DATA SUPPLIED:
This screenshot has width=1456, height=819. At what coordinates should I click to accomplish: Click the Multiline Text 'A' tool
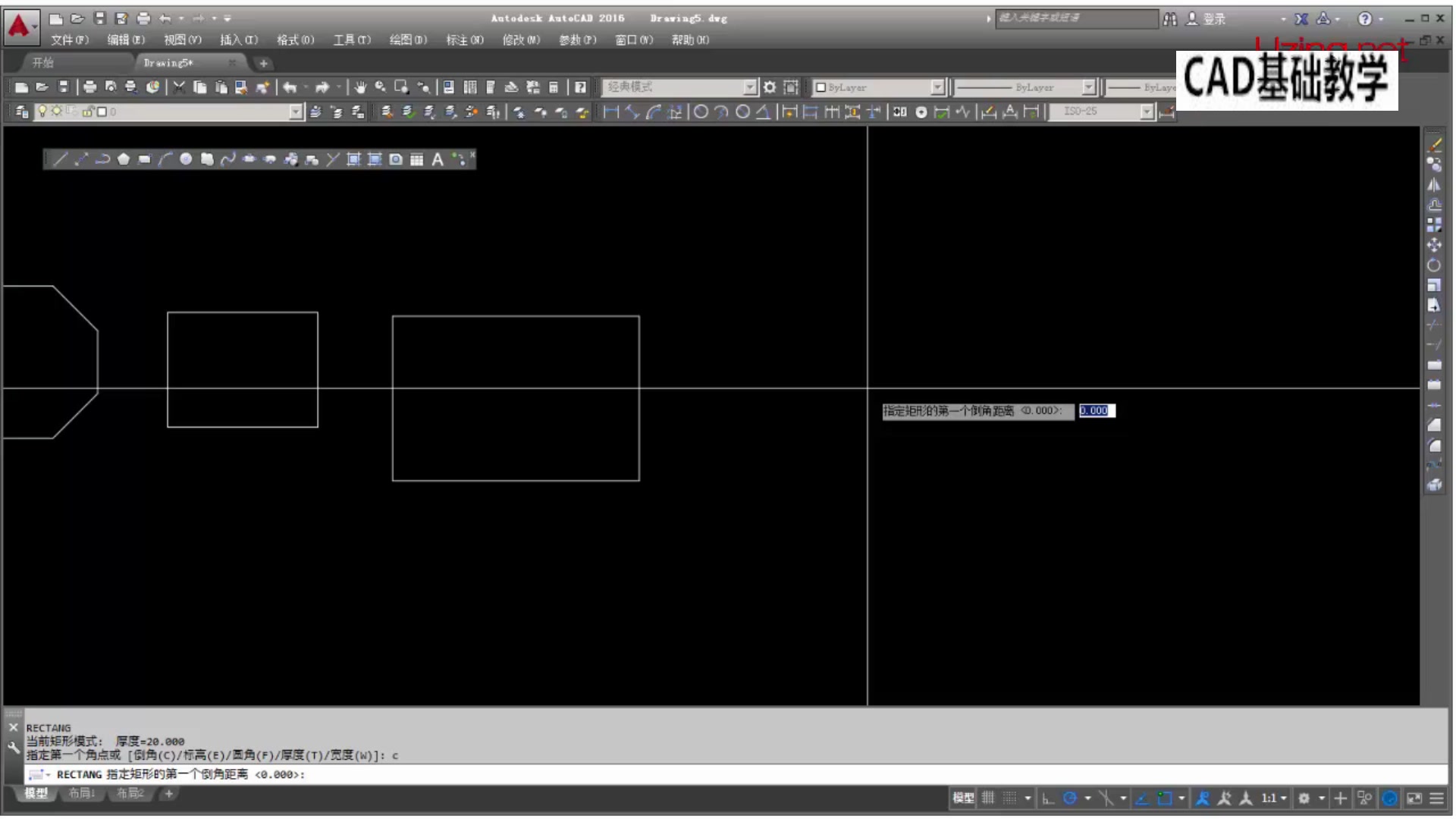(x=438, y=159)
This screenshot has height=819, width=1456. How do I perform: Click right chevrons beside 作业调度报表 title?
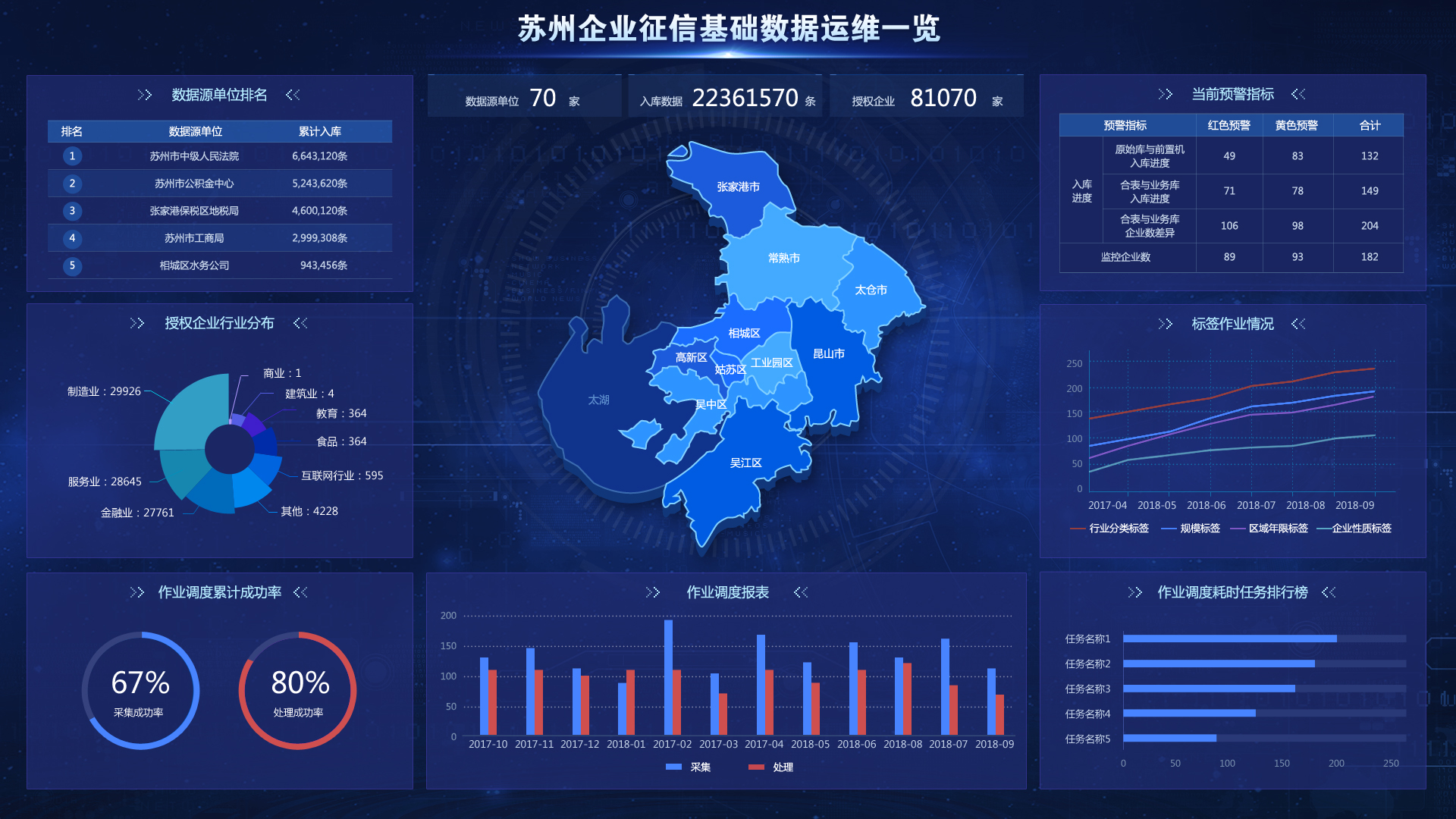click(x=801, y=592)
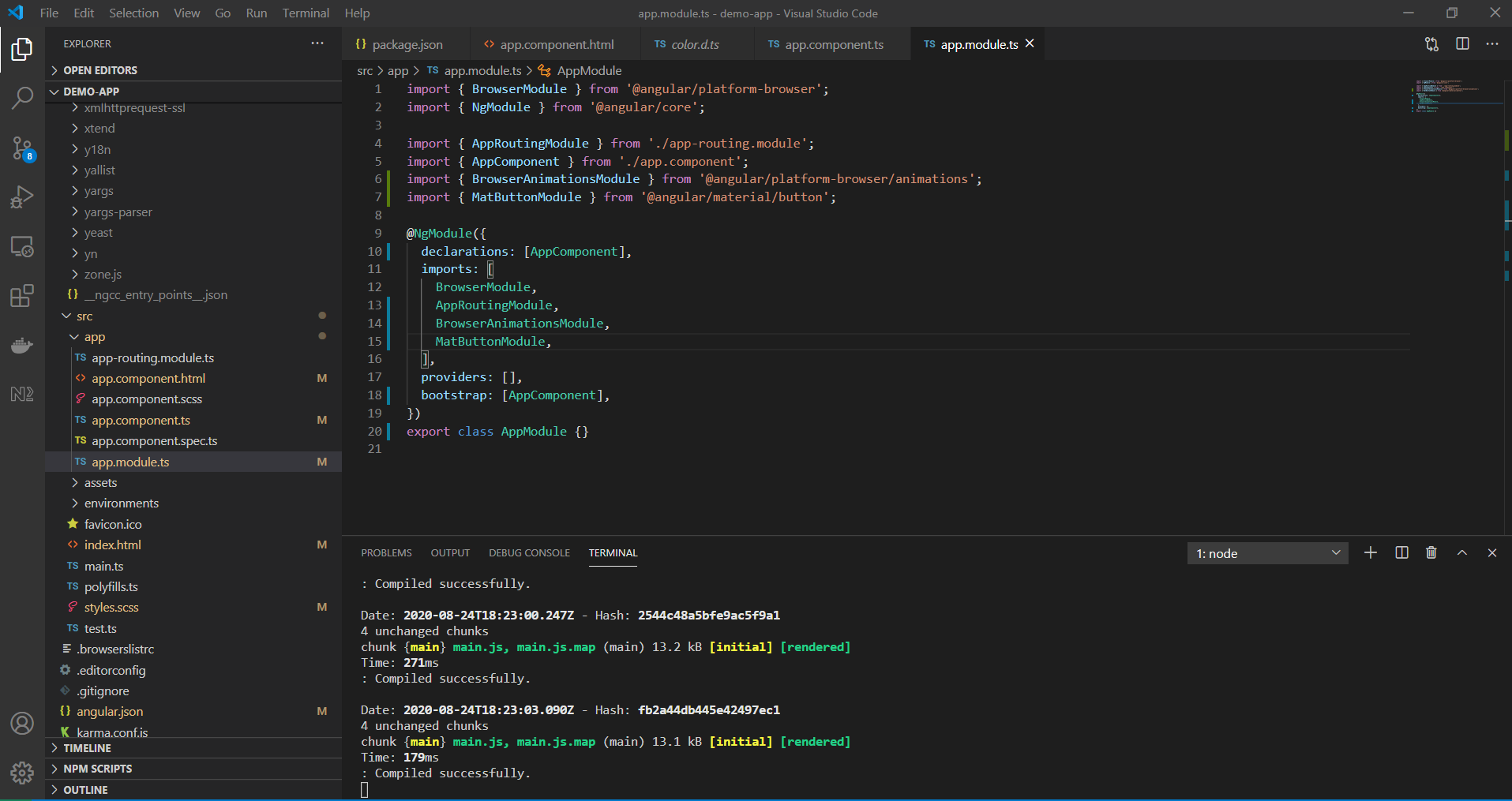This screenshot has height=801, width=1512.
Task: Split the editor with the split icon
Action: (x=1463, y=44)
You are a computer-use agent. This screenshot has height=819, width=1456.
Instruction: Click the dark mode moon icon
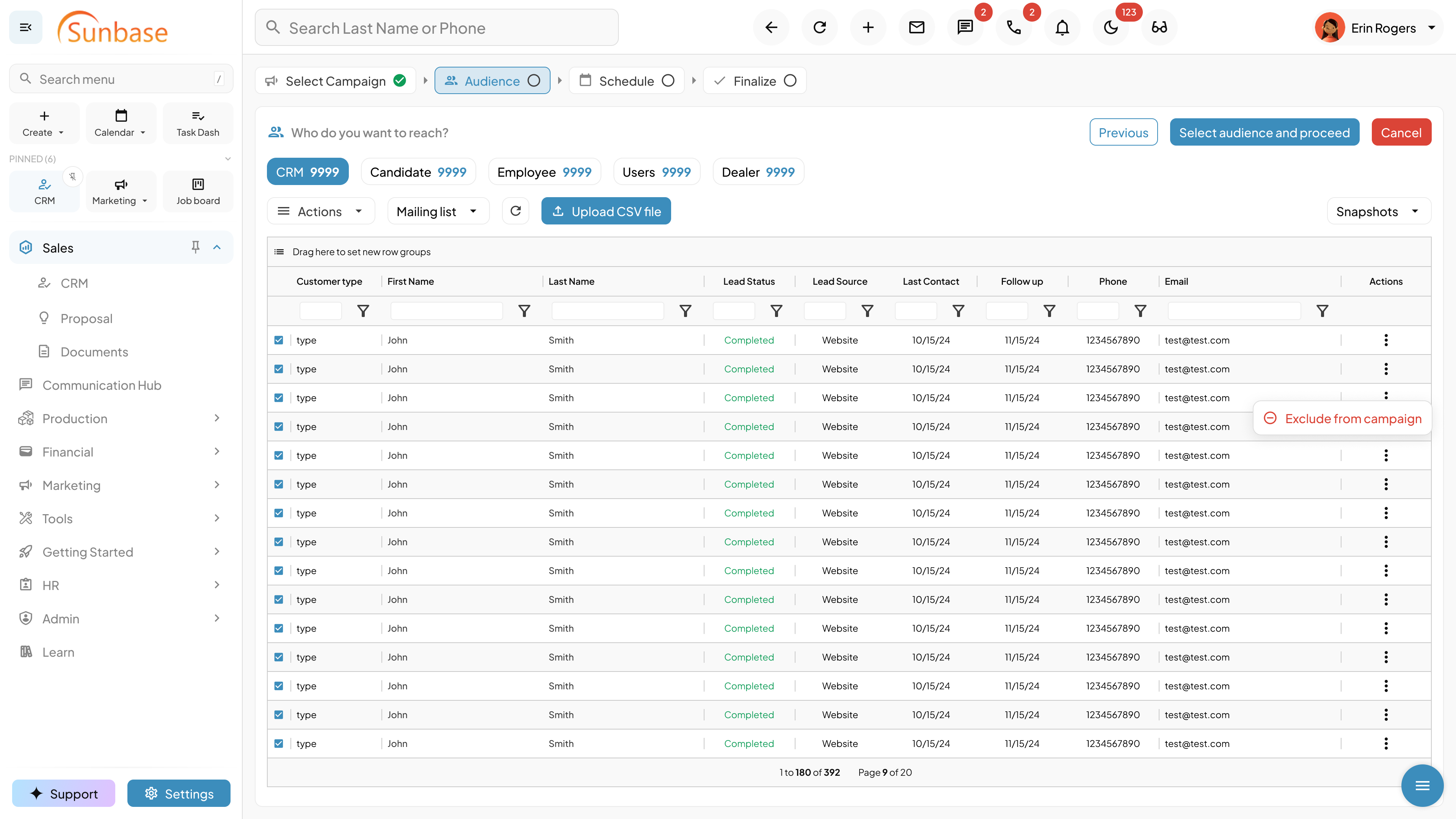coord(1111,27)

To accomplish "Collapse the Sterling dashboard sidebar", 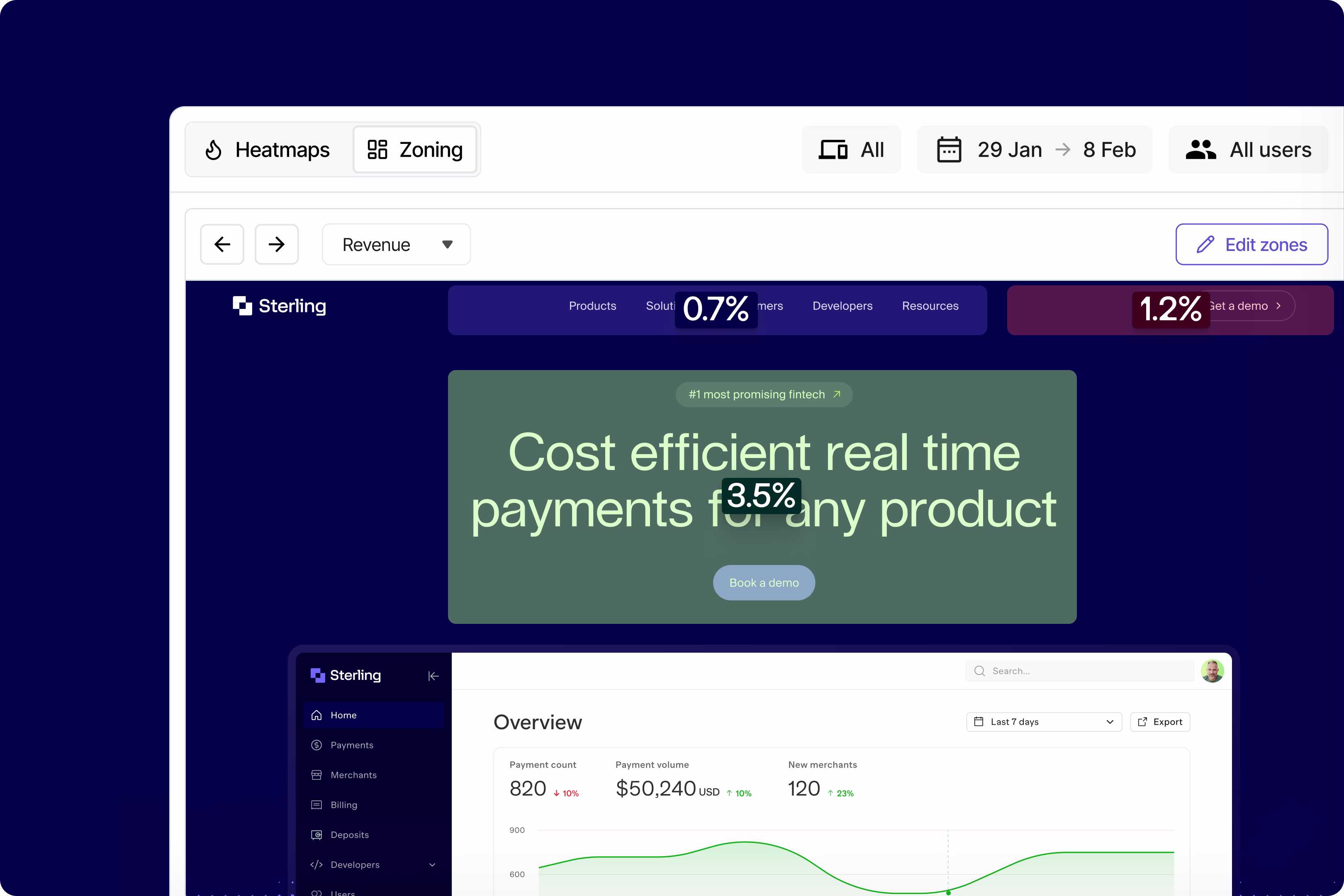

GOAL OF THE EXERCISE:
The reply has to reproduce every line above verbatim and contain no pictures.

EXERCISE SOLUTION:
This screenshot has width=1456, height=819. At what coordinates should I click to accomplish: Click the Multiline Text 'A' tool
(x=438, y=159)
This screenshot has height=819, width=1456. How do I perform: Click right chevrons beside 作业调度报表 title?
click(x=801, y=592)
This screenshot has height=801, width=1512.
Task: Split the editor with the split icon
Action: (x=1463, y=44)
You are a computer-use agent. This screenshot has height=819, width=1456.
Instruction: Click the dark mode moon icon
coord(1111,27)

To accomplish "Collapse the Sterling dashboard sidebar", 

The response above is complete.